The Prices of All Increments of Supply Equal.—A consumer always gets a net surplus of benefit from the early increments of the goods he consumes. If the last barrel of apples is worth two dollars,—or, what is the same thing, if the last barrel has in it an amount of utility equal to the final utility of other things that two dollars will buy,—the first barrel has a larger utility; and yet it costs no more than the last one. The sellers of apples, if they expect to dispose of all that they have, must at the outset fix the price at such a point that the very last increment of the supply will successfully compete with other articles for the favor of purchasers. Competition forces them to sell the whole amount so cheaply that the least important part of it may be as important to the purchaser of that part as the corresponding and least important part of the supply of other things. Nothing but a monopoly of the entire available stock would enable them to carry out the auctioning plan and offer the stock piecemeal, so as to get a higher price for the parts offered early. Even then buyers who should perceive the fact that a large part of the stock remained in reserve and that it must ultimately be sold would be able, by delaying their purchases, to get the benefit of a later and lower rate, so that the monopoly itself would be only partially successful in its policy. In the absence of a monopoly venders are compelled to sell all articles of one kind and quality at one price. The man who should fix a higher price on his portion of the supply would be passed by in favor of other sellers who were disposing of their final increments, and his business would quietly drift away from him. There cannot be two prices for one commodity in the same market at the same time. This fact is fundamental. Even the monopoly is able to get different prices for different parts of its output only by offering them at different times; and competing producers cannot do this. They are forced to keep the price of all they offer at a level that expresses its final utility.
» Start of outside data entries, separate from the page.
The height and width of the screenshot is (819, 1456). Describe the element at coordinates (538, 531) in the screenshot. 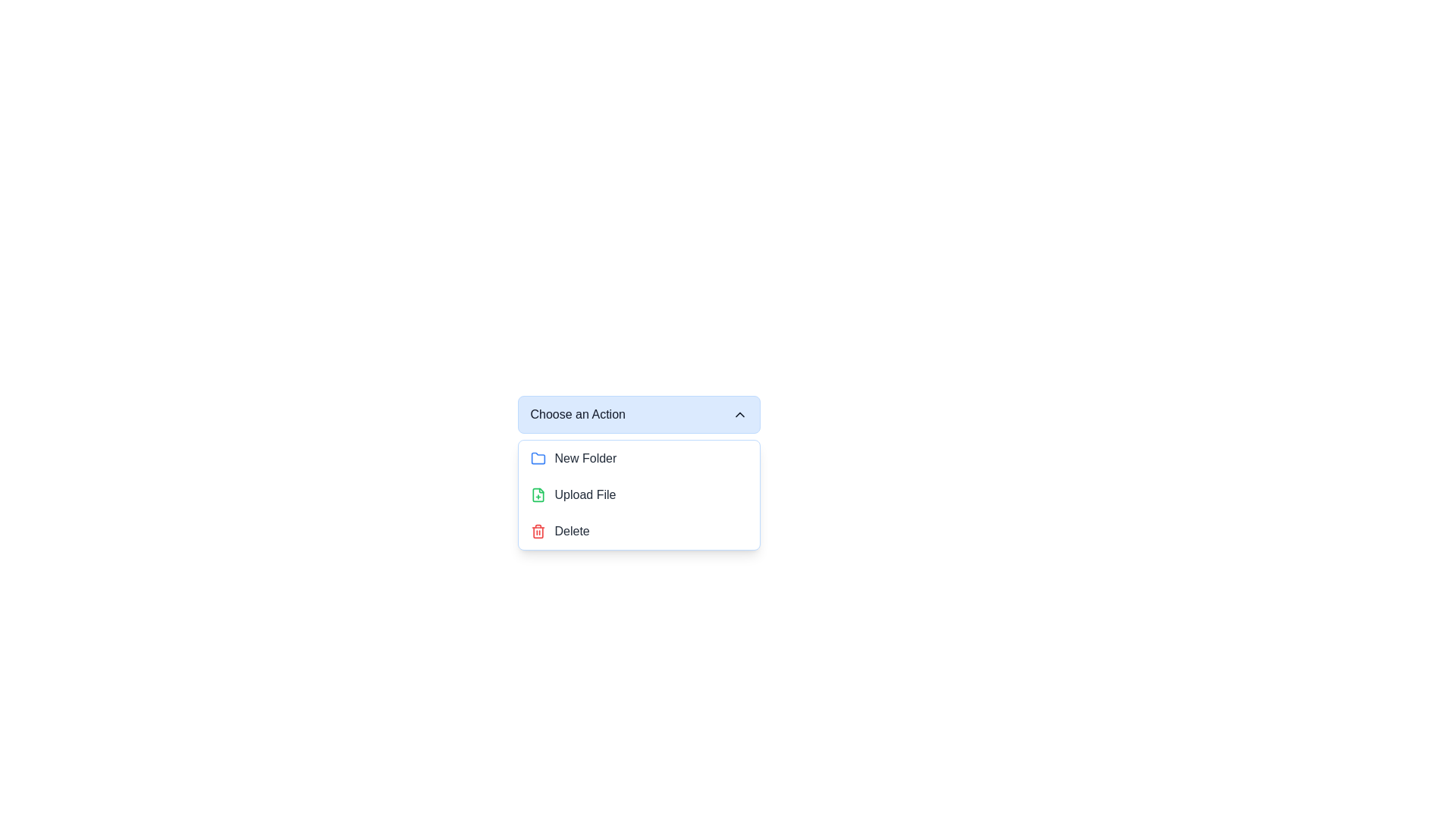

I see `the 'Delete' icon located at the leftmost position in the dropdown menu, which visually represents the action of removing or discarding content` at that location.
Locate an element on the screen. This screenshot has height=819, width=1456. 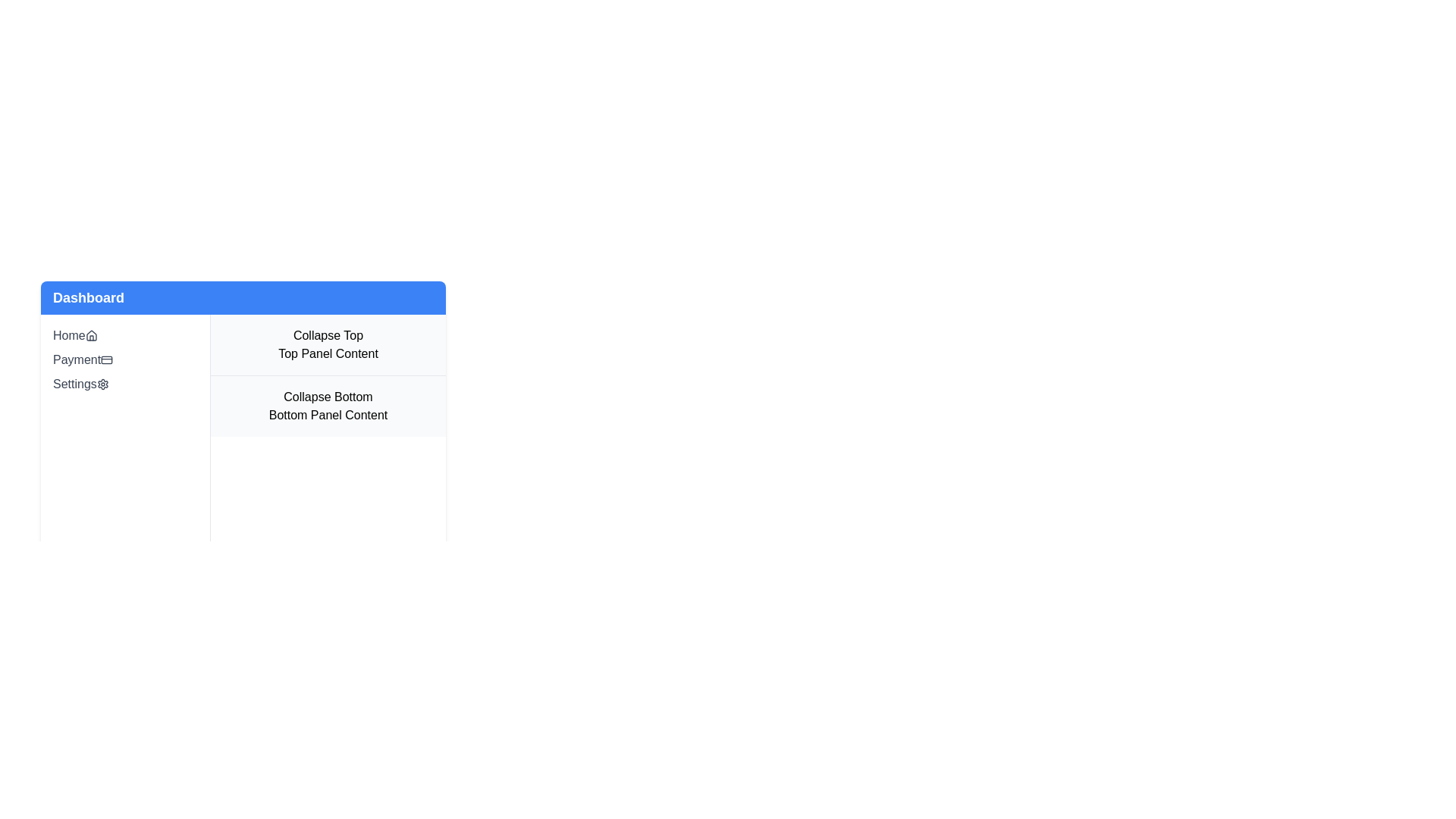
the gear icon in the settings menu is located at coordinates (102, 383).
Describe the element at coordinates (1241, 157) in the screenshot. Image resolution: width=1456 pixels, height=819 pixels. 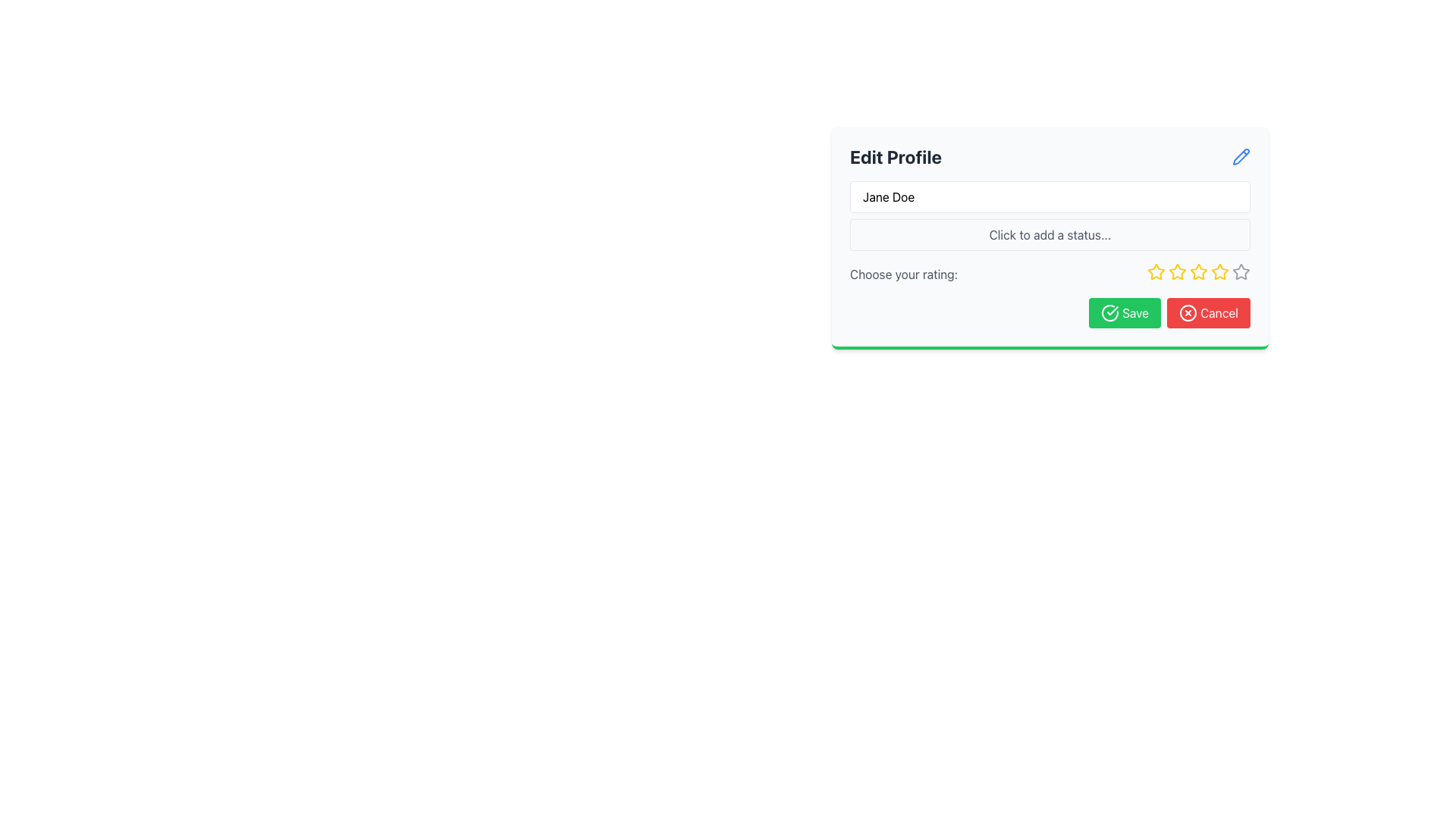
I see `the small blue pencil icon located at the far-right side of the header within the box labeled 'Edit Profile'` at that location.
The Law of Value affected by the Difficulty of using Two Similar Goods at Once.—There are two imperfections in the common statement of this law of final utility which need to be removed in order that the theory of value, which is based on the law, may be true and useful. The first lies in the assumption that people buy completed articles, such as coats, tables, vehicles, watches, etc., in regular series of units, adding to their stock coat after coat, watch after watch, etc., all just alike, till the utility of the last one becomes so small that it is better to buy other things. On this supposition the price of the whole supply of any such thing corresponds with the utility of the last one in the consumer's series. This fairly well describes the case of commodities like apples, of which men consume now more and now less per day or per week and are always glad to increase the amount they use. Of most kinds of consumers' goods a person wants at one time one unit and no more, and a second unit, if he has to use it himself within the same time in which he uses the first, would be an incumbrance. Its utility would be a negative quantity. Two quite similar coats would never be bought by the same person if he had only his own needs in view and must use both coats through the same period. The first unit of his supply is, for this period, also the last.